Text block:
The Donoho House, which stands immediately north of the hotel site, was built in 1924 by the Chitwoods for the managers of the hotel. The house is a two-story brick structure with a shingled hip roof and flared eaves. The house has a full-length lower level porch and a short porch on the upper level. The first-floor interior of the house has three dining rooms, a lobby, a kitchen area, and living quarters. The second-floor interior contains five bedrooms. The house is a contributing building in the historic district.

The most historically-notable outbuilding is an 1890s-era fruit cellar, built into the hillside for the property's first hotel. Only the front of the cellar is exposed, and consists of a wooden door flanked by loose river rock. Other outbuildings include a 1916-era washhouse (now a storage shed) and a recently constructed entertainment center, both behind the hotel site. The entertainment center now features music on the weekends with an excellent dj, video games and concessions. The front lawn of the hotel site contains two gazebos (one of which was built over a "Red" water spring) and a covered footbridge over Salt Lick Creek. Of these outbuildings, the fruit cellar and washhouse are considered contributing structures in the historic district.

Data under study:
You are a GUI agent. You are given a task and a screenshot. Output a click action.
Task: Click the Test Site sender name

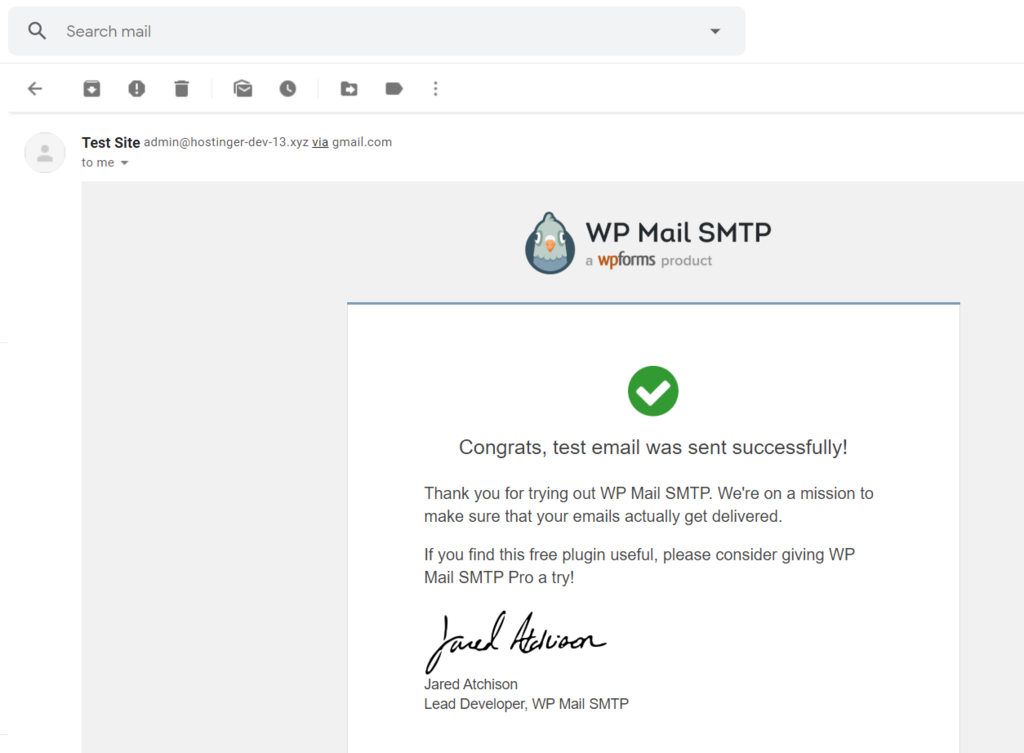click(x=110, y=142)
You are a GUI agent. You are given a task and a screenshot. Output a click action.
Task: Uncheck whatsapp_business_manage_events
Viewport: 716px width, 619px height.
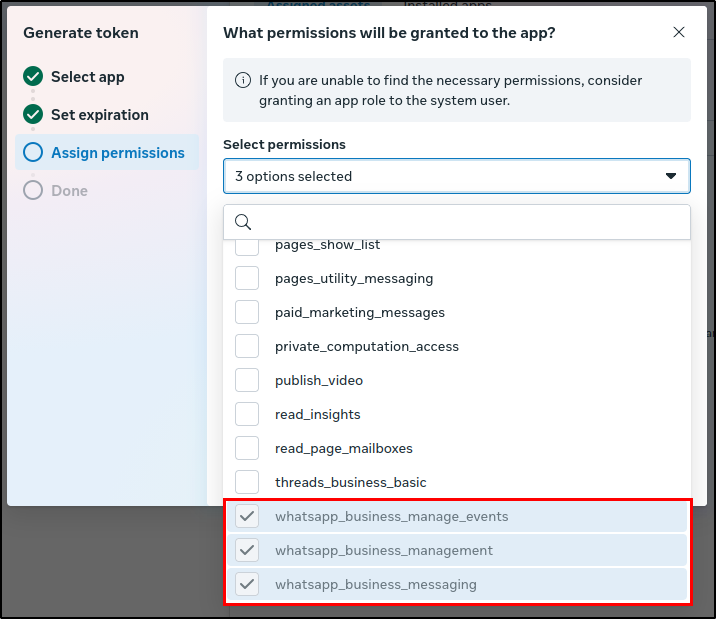click(x=247, y=517)
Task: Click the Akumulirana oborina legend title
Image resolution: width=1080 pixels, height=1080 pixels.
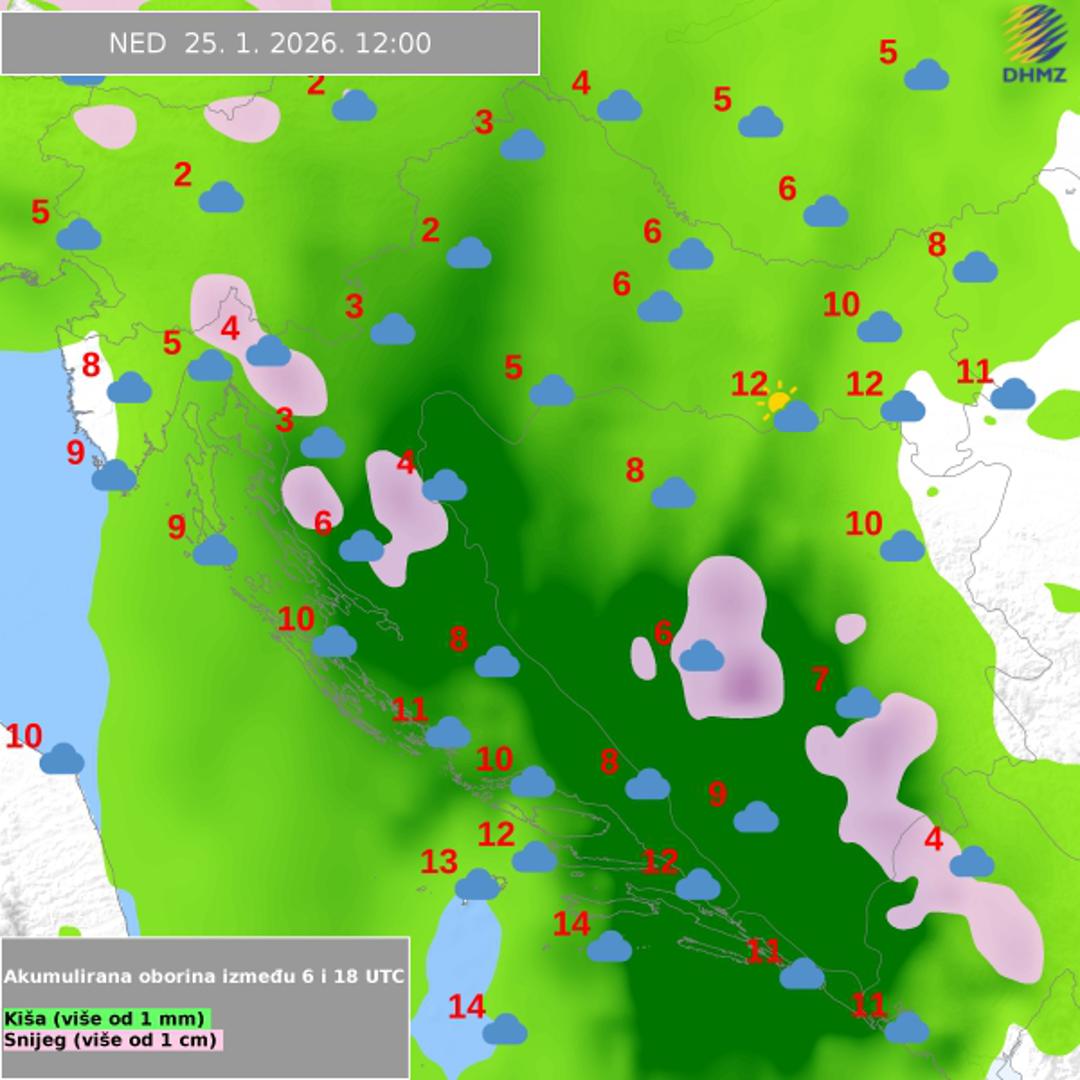Action: 205,976
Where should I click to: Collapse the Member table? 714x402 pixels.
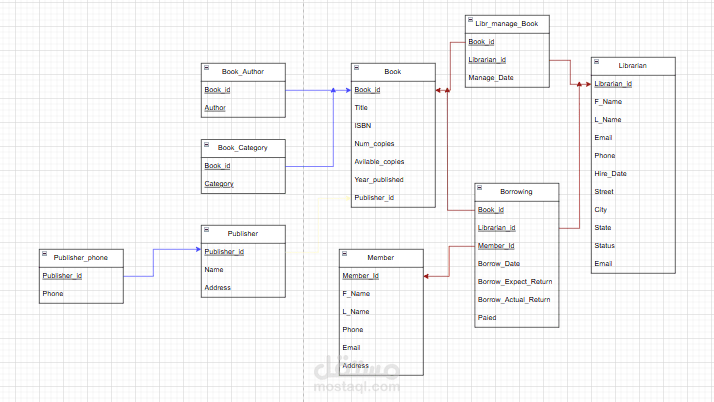345,254
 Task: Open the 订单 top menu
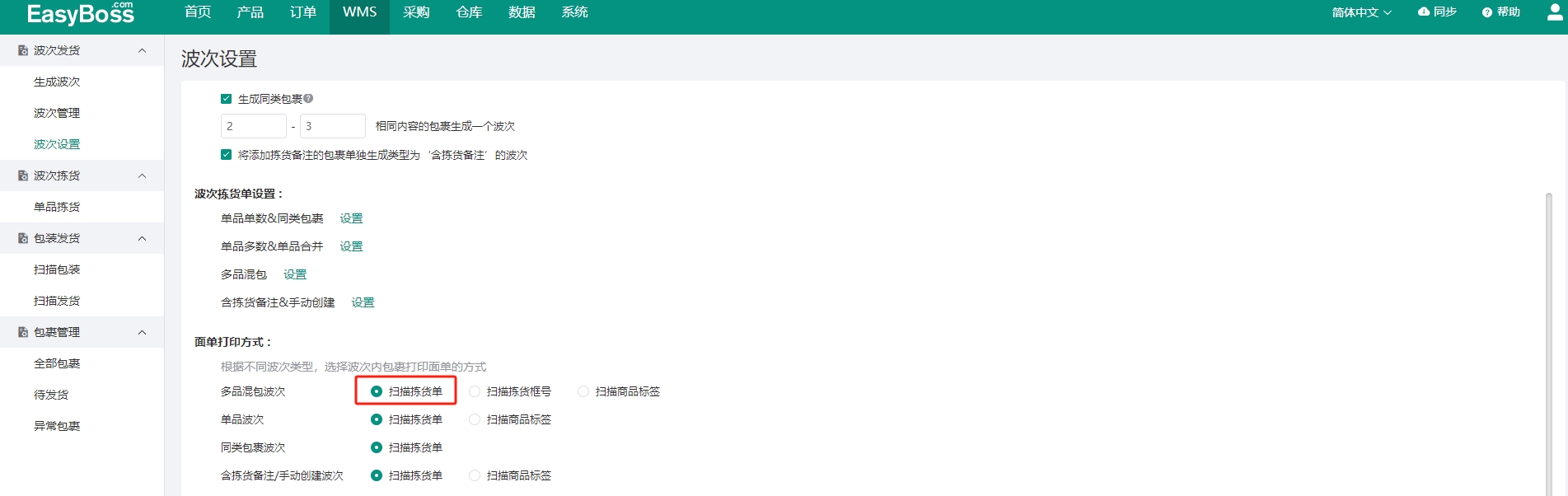302,12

Required action:
Can you continue the passage about the Donoho House and the hotel outbuildings, picking up after its final sentence? These lines come from a separate source.

Answer to the exercise:
==2025 Fire==
In the early morning hours of November 11, 2025, emergency responders received a call around 7:00 AM CST that the Donoho Hotel was visibly smoking and was on fire. Local fire crews from the Red Boiling Springs Fire Department, Lafayette Fire Department, and the Willette Volunteer Fire Department responded to the scene alongside law enforcement from Red Boiling Springs Police, Macon County Sheriff and the Tennessee Highway Patrol, as well as Macon County EMS all responding to the scene.

By 8:00 AM CST, the structure was nearly fully engulfed in flames from top to bottom. The Donoho Hotel was completely destroyed by the fire, minus a small section of the left wing of the main building - which remained unusable and unsafe after the fire. It is deemed a total loss.